Rather than discuss the gameplay in F1 ROC II: Race Of Champions, which honestly isn’t all that interesting, let’s just take a moment to appreciate the utter insanity going on in that title. This is the sequel to F1 ROC, which in itself is a giant mess of abbreviations that stands for Formula One Race of Champions. Apparently they didn’t want to call it that in the first place, because that would have been confusing.
Yeah, it’s not gonna get better from here. Might want to pop an aspirin before we go any further.
They could have just named the sequel F1 ROC 2, but with a “one” already in the title, that sounds kind of strange. Fortunately, another popular method for naming a sequel when you don’t want to use numbers is to add a subtitle. Seta, publisher of the game and apparently the enemy of written language, decided to split the difference and do both. And what do you suppose they decided to use as the subtitle?
Race of Champions. You know, what “ROC” stands for. So this game’s name is actually Formula One Race of Champions 2: Race of Champions.
Now with 50% more champions! Also, a track on the moon, apparently.
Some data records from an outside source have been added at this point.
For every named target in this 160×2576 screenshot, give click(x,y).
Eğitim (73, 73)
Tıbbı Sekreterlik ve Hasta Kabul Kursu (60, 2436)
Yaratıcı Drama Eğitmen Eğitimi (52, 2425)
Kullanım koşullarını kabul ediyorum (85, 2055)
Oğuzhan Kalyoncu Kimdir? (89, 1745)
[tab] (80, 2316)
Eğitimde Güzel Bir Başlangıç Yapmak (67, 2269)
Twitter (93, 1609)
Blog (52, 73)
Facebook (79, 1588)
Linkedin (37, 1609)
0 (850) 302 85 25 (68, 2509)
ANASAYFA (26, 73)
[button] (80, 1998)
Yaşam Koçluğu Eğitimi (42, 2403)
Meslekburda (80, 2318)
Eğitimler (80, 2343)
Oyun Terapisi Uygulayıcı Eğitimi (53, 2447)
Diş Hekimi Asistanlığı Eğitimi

Because – and to be fair, this is just a theory here – there was a lot of lead in whatever town Seta’s corporate headquarters was located back then. Again, lead poisoning is just a theory, it could just as easily have been mercury or concentrated pesticide or something. Really, any kind of toxin that impairs brain function is a possibility.
No wonder they never got around to making the game interesting – they spent all their time and effort going around in circles on this title.